Off to the Side: A Memoir by Jim Harrison:
The poet Wallace Stevens made the statement “We were all Indians once” (current DNA studies say that further back we were all black). This seems technically true and led me to the uncomfortable conclusion that because of my familiarity with the natural world I identified strongly with those who until recently had depended on such familiarity for their existence. I had also long understood that my most intense pleasures came in activities such as hunting, fishing, and studying wild country that were the same for any Pleistocene biped. The essential difference between me and Native Americans was that my people never got the rawest of deals. My people were never reduced from a possible ten million down to approximately three hundred thousand between the years around 1500 to 1900.
I know men both white and Native who go into the mountains or forest, on horseback or on foot, to kill deer for their families. In impulse this is not unlike riding the subway to an office job. I have been told countless times that hunting is no longer a necessity for anyone in the United States, but that assumes you relish food stamps or the predominantly ghastly feedlot supermarket beef that oozes pinkish juice as if it has been injected with water. I’ve been to dozens of venisons “feeds” in my lifetime, which are celebratory occasions where whole groups of families sit down and eat as much deer meat as possible. With the Chippewa (Anishinabe) you eat venison and corn stew at a Ghost Supper and afterwards go outside and throw some tobacco in a bonfire to say good-bye to your beloved dead whom you might have been clinging to in a mentally unhealthy way.
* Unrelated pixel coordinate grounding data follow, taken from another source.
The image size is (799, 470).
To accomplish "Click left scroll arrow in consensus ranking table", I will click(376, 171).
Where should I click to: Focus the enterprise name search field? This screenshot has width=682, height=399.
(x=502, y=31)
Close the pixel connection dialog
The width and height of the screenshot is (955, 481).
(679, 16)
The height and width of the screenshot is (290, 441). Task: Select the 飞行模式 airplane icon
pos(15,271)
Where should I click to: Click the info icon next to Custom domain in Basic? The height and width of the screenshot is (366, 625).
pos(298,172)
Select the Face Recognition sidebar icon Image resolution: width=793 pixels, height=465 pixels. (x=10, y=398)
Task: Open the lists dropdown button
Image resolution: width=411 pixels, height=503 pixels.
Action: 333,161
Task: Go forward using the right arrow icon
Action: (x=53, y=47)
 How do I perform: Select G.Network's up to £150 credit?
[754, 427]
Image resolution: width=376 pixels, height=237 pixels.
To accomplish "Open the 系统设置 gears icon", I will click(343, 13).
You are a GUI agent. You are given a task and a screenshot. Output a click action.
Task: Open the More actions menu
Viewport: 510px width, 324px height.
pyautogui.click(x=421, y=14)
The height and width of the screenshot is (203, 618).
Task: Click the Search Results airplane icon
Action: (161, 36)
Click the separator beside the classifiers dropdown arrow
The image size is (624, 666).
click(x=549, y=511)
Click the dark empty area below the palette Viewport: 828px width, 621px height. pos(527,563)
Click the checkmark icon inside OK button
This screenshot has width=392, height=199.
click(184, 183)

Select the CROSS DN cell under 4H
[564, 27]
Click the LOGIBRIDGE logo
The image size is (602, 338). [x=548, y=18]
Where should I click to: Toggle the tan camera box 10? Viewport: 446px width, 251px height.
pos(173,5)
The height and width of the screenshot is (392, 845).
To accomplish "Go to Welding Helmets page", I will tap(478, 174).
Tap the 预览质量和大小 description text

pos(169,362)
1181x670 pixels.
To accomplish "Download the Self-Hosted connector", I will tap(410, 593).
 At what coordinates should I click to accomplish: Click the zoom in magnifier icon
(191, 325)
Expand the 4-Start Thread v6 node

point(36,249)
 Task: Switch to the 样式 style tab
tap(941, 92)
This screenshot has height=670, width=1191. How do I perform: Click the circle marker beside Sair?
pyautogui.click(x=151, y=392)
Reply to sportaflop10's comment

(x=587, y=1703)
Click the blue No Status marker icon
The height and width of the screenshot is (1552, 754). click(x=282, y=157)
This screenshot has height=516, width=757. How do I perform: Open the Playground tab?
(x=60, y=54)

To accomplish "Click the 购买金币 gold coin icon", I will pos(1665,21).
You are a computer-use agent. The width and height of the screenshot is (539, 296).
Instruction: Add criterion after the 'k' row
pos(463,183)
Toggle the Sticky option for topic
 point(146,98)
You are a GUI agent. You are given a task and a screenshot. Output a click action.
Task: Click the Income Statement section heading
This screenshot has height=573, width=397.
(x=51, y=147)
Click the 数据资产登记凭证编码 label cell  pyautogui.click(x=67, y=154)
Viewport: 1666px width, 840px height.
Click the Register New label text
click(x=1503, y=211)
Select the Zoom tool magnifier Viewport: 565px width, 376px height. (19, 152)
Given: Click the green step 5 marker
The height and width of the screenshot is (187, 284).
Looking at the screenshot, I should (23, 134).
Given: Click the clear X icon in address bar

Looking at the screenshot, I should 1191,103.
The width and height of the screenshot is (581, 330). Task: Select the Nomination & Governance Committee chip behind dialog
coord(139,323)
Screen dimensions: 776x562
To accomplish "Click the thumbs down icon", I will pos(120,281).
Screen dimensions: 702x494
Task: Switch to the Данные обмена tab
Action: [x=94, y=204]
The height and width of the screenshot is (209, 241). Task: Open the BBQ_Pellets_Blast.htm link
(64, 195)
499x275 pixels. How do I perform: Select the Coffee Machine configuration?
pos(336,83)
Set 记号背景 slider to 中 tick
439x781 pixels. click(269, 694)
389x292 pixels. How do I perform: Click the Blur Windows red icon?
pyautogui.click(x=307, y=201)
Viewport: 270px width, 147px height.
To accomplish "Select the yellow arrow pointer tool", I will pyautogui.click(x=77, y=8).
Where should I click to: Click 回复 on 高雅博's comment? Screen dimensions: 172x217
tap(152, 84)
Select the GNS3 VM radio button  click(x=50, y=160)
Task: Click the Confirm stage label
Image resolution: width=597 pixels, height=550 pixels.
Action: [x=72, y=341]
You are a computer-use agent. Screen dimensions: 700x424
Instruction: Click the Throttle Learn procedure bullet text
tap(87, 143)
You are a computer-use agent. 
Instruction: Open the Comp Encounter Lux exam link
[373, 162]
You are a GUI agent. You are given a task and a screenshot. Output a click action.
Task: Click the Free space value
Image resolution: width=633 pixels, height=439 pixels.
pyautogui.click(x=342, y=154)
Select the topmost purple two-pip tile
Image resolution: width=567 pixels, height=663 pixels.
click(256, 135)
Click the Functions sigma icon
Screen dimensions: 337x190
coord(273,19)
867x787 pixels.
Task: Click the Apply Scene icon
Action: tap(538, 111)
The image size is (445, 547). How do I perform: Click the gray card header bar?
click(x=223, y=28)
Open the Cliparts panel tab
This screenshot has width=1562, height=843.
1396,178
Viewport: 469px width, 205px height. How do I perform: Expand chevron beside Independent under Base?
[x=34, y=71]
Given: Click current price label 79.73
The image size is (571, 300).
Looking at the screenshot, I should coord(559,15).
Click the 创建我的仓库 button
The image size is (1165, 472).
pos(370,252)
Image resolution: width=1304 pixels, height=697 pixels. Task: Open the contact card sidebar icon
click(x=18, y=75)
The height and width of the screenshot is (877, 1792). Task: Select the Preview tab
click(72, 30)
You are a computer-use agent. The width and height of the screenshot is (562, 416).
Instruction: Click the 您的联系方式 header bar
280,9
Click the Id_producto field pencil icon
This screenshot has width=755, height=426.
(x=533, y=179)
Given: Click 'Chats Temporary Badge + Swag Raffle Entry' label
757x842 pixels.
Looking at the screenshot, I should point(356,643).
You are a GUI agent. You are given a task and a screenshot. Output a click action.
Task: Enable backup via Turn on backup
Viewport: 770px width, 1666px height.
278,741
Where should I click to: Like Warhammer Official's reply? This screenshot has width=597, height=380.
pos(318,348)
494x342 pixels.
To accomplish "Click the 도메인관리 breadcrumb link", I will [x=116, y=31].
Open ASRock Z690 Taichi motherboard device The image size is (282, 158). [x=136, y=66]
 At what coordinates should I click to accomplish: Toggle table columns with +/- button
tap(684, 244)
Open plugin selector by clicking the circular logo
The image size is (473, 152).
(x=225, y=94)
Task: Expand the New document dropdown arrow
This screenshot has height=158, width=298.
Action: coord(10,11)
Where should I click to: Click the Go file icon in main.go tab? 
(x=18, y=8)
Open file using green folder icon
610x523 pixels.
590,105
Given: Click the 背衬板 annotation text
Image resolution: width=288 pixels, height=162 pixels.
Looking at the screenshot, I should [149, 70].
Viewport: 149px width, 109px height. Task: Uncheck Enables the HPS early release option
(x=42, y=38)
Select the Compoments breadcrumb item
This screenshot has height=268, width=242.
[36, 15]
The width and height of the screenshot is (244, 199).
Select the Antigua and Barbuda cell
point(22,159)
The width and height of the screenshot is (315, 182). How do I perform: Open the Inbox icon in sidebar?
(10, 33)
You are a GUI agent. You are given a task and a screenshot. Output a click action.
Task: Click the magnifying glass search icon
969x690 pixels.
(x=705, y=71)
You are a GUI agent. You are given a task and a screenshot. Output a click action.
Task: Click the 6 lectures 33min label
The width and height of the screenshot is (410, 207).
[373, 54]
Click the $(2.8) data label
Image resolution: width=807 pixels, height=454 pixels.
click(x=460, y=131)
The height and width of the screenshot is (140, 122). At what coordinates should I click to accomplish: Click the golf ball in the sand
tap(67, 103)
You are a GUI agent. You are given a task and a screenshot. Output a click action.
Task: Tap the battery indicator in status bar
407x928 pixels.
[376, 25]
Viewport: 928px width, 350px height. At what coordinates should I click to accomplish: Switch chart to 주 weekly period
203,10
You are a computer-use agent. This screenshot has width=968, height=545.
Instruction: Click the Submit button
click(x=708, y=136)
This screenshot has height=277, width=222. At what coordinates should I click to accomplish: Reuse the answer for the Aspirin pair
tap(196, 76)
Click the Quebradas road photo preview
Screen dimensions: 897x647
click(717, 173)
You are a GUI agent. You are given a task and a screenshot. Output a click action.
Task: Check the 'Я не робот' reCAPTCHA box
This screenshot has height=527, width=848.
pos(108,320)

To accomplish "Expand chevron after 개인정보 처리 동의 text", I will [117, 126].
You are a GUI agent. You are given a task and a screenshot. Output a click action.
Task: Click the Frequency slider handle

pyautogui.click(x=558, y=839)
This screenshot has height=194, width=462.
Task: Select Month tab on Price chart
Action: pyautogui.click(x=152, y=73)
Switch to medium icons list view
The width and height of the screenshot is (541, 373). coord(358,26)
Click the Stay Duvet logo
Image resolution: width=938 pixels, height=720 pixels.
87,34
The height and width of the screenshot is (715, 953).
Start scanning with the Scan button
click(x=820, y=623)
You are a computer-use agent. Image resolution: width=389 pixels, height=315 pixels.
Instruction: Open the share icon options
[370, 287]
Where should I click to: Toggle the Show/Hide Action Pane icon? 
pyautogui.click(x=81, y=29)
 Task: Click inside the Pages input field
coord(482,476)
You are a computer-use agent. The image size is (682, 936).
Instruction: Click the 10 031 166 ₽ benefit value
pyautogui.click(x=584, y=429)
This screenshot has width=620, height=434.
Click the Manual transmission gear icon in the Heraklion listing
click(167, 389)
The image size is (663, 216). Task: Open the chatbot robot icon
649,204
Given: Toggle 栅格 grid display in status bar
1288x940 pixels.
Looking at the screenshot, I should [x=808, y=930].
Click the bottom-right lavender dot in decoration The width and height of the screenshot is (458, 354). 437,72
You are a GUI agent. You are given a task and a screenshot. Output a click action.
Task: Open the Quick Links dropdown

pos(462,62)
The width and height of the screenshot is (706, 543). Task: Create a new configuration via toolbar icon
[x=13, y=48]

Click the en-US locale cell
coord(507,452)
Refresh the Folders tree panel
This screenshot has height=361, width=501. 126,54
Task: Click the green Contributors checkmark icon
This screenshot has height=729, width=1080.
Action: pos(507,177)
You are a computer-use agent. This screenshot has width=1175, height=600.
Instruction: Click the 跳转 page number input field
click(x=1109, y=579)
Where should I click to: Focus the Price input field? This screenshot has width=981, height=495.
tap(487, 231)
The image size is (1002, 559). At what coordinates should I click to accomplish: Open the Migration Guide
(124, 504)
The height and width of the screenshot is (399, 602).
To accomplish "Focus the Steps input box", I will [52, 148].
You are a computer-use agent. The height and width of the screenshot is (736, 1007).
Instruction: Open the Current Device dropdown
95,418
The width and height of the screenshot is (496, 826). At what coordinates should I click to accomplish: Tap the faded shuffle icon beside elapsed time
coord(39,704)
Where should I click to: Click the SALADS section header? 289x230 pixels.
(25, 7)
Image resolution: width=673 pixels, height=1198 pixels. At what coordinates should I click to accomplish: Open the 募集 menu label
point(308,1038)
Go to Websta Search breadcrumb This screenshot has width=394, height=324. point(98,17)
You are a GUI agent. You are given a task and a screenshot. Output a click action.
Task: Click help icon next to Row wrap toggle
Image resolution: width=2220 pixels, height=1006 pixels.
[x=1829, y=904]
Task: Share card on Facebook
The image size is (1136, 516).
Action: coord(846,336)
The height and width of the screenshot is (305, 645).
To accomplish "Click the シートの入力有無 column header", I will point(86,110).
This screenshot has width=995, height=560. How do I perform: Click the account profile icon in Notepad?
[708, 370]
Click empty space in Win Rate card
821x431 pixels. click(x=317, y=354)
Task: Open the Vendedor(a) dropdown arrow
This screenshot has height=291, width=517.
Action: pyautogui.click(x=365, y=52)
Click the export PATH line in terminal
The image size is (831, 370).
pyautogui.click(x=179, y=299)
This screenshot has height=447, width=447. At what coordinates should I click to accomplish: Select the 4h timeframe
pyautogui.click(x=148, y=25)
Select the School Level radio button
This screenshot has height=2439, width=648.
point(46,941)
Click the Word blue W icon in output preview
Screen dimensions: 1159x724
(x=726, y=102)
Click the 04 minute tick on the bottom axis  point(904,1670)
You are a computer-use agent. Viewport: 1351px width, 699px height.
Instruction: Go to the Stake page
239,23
It is believed that the dead wish to be relieved from our sorrow so that they may freely enter the next world. We can be taught by these ancient and traditional aesthetics of grief. I am amazed how throughout the United States the rich, the mildly prosperous, and those in cushy government jobs are eager to tell our dirt-poor Natives how to live. After being massacred at Wounded Knee the Lakota were forbidden even to hunt or dance.